-- Start --

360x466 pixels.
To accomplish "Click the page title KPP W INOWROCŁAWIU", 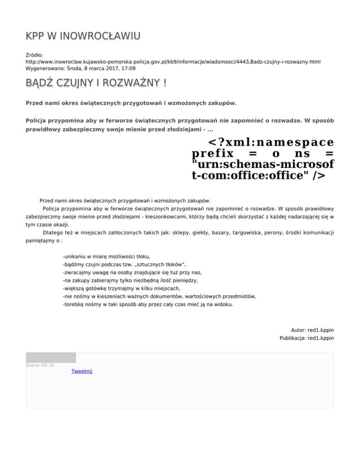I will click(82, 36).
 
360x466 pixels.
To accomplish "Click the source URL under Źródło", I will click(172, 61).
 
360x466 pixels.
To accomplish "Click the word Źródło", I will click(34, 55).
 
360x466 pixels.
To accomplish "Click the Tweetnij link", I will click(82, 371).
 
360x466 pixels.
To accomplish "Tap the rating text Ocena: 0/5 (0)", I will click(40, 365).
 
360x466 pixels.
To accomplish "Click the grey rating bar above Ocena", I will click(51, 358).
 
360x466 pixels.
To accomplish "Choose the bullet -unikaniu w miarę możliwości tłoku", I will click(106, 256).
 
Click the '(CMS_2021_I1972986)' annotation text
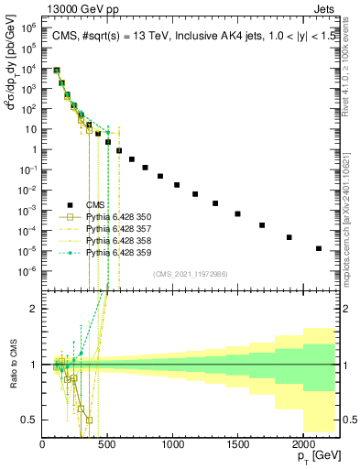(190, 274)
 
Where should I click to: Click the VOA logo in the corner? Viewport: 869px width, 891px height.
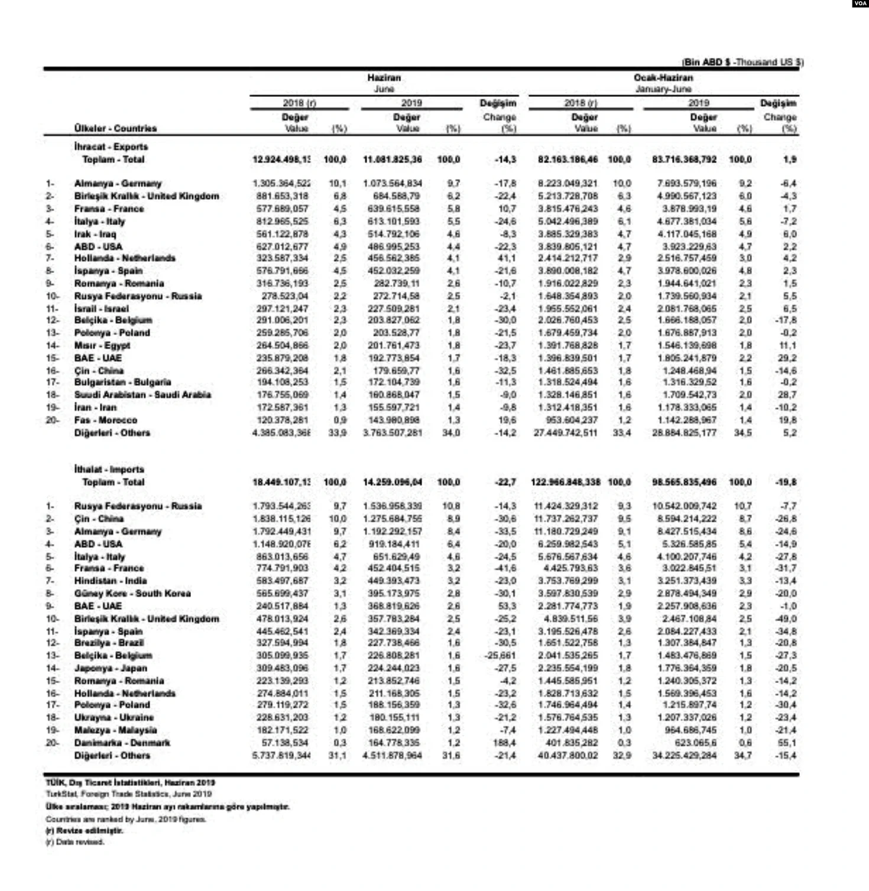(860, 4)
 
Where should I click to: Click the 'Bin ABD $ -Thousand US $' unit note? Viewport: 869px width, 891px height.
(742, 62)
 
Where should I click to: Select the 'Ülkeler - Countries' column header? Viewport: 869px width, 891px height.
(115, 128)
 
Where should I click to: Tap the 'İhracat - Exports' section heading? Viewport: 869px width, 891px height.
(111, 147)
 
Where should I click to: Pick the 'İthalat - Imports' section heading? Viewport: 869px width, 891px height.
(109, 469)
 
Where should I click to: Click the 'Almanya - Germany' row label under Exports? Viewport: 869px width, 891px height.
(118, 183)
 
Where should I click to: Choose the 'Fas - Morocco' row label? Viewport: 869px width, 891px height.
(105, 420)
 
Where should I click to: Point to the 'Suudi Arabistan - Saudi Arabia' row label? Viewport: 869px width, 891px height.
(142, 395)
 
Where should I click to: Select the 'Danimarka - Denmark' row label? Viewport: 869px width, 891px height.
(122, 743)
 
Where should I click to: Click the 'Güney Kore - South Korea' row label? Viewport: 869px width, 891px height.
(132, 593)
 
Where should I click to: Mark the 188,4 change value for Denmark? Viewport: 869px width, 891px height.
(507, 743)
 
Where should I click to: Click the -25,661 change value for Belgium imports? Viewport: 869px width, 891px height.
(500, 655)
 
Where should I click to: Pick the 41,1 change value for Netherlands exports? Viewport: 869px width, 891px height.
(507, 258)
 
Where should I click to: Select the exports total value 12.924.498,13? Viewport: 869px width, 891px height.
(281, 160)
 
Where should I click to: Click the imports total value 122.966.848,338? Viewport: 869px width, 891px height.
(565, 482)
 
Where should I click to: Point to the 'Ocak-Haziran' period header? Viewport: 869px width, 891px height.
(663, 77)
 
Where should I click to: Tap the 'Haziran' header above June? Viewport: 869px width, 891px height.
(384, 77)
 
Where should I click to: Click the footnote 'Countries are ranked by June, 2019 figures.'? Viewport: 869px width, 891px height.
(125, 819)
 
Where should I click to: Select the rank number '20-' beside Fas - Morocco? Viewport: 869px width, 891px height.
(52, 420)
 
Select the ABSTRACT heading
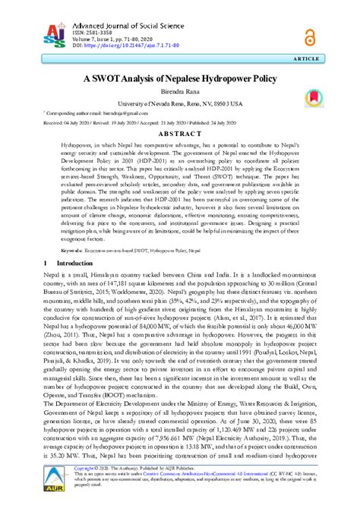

-- End --

Lay out the material from the line with "Where should I click to: Click the footnote" through the end as a numbered list, dropping blank lines and leaving out the pictures.

1. Where should I click to: Click the footnote 'Countries are ranked by June, 2019 figures.'? Viewport: 869px width, 891px height.
2. (125, 819)
3. Where should I click to: Select the rank number '20-' beside Fas - Morocco? Viewport: 869px width, 891px height.
4. (52, 420)
5. Select the ABSTRACT heading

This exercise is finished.